WHAT YOU SHOULD DO:
Exact repetition is the task: copy every entry below.

[Stored records]
• • •
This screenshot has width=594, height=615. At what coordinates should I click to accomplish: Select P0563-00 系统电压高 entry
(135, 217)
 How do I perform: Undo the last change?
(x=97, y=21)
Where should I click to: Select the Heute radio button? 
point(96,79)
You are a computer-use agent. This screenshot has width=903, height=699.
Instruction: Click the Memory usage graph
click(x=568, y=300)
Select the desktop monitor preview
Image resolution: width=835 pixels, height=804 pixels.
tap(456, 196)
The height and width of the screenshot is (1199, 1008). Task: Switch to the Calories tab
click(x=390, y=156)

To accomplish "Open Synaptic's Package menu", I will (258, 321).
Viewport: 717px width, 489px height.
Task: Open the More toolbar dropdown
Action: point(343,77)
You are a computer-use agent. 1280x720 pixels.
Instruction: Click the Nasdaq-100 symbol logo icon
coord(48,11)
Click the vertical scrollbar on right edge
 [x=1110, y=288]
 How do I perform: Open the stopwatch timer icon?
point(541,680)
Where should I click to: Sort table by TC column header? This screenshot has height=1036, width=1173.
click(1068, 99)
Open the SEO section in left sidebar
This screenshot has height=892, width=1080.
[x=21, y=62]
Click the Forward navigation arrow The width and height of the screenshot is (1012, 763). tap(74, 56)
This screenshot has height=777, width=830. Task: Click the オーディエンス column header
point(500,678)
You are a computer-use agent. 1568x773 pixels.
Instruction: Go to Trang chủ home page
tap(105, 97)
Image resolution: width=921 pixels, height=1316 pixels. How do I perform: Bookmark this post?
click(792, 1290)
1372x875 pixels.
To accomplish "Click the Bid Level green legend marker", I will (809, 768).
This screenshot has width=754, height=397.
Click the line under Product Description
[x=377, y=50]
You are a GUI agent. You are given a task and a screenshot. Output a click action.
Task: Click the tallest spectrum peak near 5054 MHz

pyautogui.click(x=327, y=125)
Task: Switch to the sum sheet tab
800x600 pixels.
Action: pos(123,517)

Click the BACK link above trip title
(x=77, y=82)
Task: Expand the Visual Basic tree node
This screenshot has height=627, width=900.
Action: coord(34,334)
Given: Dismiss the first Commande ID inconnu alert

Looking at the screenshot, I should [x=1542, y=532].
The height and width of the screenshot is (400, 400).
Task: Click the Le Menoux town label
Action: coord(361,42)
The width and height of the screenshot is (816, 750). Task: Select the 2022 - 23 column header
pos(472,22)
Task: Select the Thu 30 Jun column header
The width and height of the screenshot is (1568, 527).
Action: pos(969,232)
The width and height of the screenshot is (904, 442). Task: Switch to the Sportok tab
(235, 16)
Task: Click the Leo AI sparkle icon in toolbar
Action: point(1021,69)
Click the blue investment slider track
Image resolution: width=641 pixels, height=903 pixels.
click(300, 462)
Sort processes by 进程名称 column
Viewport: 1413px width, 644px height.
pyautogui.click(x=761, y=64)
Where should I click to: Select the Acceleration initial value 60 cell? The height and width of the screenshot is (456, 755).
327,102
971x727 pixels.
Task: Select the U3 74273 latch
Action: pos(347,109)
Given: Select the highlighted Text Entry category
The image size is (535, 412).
• • •
WRITTEN RESPONSE:
This screenshot has width=594, height=615. At what coordinates should I click to accomplish: Select P0563-00 系统电压高 entry
(135, 217)
 How do I perform: Undo the last change?
(x=97, y=21)
Where should I click to: Select the Heute radio button? 
point(96,79)
You are a computer-use agent. This screenshot has width=903, height=699.
Instruction: Click the Memory usage graph
click(x=568, y=300)
Select the desktop monitor preview
Image resolution: width=835 pixels, height=804 pixels.
tap(456, 196)
The height and width of the screenshot is (1199, 1008). Task: Switch to the Calories tab
click(x=390, y=156)

To accomplish "Open Synaptic's Package menu", I will (258, 321).
Viewport: 717px width, 489px height.
Task: Open the More toolbar dropdown
Action: point(343,77)
You are a computer-use agent. 1280x720 pixels.
Instruction: Click the Nasdaq-100 symbol logo icon
coord(48,11)
Click the vertical scrollbar on right edge
 [x=1110, y=288]
 How do I perform: Open the stopwatch timer icon?
point(541,680)
Where should I click to: Sort table by TC column header? This screenshot has height=1036, width=1173.
click(1068, 99)
Open the SEO section in left sidebar
This screenshot has height=892, width=1080.
[x=21, y=62]
Click the Forward navigation arrow The width and height of the screenshot is (1012, 763). tap(74, 56)
This screenshot has height=777, width=830. Task: Click the オーディエンス column header
point(500,678)
You are a computer-use agent. 1568x773 pixels.
Instruction: Go to Trang chủ home page
tap(105, 97)
Image resolution: width=921 pixels, height=1316 pixels. How do I perform: Bookmark this post?
click(792, 1290)
1372x875 pixels.
To accomplish "Click the Bid Level green legend marker", I will (809, 768).
This screenshot has width=754, height=397.
Click the line under Product Description
[x=377, y=50]
You are a GUI agent. You are given a task and a screenshot. Output a click action.
Task: Click the tallest spectrum peak near 5054 MHz

pyautogui.click(x=327, y=125)
Task: Switch to the sum sheet tab
800x600 pixels.
Action: pos(123,517)

Click the BACK link above trip title
(x=77, y=82)
Task: Expand the Visual Basic tree node
This screenshot has height=627, width=900.
Action: coord(34,334)
Given: Dismiss the first Commande ID inconnu alert

Looking at the screenshot, I should [x=1542, y=532].
The height and width of the screenshot is (400, 400).
Task: Click the Le Menoux town label
Action: coord(361,42)
The width and height of the screenshot is (816, 750). Task: Select the 2022 - 23 column header
pos(472,22)
Task: Select the Thu 30 Jun column header
The width and height of the screenshot is (1568, 527).
Action: pos(969,232)
The width and height of the screenshot is (904, 442). Task: Switch to the Sportok tab
(235, 16)
Task: Click the Leo AI sparkle icon in toolbar
Action: point(1021,69)
Click the blue investment slider track
Image resolution: width=641 pixels, height=903 pixels.
click(300, 462)
Sort processes by 进程名称 column
Viewport: 1413px width, 644px height.
pyautogui.click(x=761, y=64)
Where should I click to: Select the Acceleration initial value 60 cell? The height and width of the screenshot is (456, 755).
327,102
971x727 pixels.
Task: Select the U3 74273 latch
Action: pos(347,109)
Given: Select the highlighted Text Entry category
The image size is (535, 412).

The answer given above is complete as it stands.